*** GIVEN INFORMATION Section Begins ***

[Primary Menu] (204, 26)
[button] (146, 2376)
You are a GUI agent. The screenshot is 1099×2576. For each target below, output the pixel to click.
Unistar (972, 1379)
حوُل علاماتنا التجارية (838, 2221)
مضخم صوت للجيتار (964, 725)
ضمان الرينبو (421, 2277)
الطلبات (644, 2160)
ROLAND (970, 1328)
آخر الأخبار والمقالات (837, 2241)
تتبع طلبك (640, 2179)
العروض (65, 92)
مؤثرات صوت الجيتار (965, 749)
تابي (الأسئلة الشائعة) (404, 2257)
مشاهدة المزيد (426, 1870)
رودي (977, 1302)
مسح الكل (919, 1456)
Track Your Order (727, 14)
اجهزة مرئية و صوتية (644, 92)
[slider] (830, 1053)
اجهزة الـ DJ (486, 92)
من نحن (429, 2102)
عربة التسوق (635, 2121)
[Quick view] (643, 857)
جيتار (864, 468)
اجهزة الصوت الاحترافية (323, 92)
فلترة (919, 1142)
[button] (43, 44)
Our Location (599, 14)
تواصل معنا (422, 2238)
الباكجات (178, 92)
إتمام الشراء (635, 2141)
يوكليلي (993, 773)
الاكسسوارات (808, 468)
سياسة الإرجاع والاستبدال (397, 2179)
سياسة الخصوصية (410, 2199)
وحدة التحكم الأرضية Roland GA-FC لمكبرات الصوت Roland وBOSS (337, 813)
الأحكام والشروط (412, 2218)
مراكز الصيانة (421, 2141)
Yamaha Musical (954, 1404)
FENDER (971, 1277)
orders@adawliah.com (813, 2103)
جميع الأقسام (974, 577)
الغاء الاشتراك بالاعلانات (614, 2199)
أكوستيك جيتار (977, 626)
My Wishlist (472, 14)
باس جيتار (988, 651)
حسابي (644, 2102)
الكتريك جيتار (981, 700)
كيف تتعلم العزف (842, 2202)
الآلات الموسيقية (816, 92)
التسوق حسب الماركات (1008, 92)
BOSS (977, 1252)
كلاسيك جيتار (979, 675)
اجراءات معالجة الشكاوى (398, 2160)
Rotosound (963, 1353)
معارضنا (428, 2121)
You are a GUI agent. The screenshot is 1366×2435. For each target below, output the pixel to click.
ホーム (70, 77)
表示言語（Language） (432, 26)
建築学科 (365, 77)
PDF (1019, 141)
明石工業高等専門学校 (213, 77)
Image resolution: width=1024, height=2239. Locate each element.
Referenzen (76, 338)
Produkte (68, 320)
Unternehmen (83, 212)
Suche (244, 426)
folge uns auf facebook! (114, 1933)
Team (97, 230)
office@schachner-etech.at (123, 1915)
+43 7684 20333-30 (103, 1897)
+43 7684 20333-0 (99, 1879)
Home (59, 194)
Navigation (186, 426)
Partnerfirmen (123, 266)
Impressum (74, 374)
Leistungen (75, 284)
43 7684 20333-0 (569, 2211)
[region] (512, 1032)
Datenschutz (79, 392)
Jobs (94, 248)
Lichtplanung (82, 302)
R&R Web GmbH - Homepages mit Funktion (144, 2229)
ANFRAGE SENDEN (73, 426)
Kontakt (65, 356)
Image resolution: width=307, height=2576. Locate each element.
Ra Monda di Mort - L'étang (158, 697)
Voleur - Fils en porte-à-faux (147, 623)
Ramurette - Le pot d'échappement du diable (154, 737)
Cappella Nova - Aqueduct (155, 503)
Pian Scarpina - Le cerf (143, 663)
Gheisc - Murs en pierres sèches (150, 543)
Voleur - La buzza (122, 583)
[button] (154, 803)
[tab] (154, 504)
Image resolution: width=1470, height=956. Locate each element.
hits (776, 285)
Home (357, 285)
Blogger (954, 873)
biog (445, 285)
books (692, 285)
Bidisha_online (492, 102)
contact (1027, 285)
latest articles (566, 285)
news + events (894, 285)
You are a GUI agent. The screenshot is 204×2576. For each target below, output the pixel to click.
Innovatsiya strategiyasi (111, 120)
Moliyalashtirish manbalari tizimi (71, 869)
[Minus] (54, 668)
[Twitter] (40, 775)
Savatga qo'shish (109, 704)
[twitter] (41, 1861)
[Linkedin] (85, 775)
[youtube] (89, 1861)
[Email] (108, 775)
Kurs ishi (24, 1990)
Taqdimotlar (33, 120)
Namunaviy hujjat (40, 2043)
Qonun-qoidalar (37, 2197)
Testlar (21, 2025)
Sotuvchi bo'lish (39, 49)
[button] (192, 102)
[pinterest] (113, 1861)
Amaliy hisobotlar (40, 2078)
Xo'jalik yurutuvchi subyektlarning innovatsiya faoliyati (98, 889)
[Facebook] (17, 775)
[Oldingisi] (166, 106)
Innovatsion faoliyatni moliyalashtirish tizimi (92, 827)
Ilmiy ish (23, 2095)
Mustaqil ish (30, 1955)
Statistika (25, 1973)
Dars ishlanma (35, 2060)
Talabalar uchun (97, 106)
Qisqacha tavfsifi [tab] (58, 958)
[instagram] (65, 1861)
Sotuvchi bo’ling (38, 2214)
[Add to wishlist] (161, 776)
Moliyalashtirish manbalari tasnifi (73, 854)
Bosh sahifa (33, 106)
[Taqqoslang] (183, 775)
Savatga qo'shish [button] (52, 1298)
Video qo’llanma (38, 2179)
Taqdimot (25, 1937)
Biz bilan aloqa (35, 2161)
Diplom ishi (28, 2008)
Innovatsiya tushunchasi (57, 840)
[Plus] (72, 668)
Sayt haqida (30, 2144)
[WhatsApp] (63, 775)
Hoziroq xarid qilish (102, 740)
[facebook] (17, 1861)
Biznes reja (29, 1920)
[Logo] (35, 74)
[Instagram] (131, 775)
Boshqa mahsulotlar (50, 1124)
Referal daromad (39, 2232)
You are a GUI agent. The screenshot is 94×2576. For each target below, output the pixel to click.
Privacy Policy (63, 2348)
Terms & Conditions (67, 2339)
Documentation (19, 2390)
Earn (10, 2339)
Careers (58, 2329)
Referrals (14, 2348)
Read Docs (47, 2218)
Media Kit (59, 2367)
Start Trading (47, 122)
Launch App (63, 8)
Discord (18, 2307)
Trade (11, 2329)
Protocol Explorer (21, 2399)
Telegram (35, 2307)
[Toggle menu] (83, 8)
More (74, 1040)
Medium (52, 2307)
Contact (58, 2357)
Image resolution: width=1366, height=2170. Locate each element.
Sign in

*** GIVEN INFORMATION Section Ends ***

* WHAT TO WORK ON:
The lines you need are those with the word "اجهزة"; list them from the entries.

* SOLUTION FOR THIS EXERCISE:
اجهزة مرئية و صوتية (644, 92)
اجهزة الـ DJ (486, 92)
اجهزة الصوت الاحترافية (323, 92)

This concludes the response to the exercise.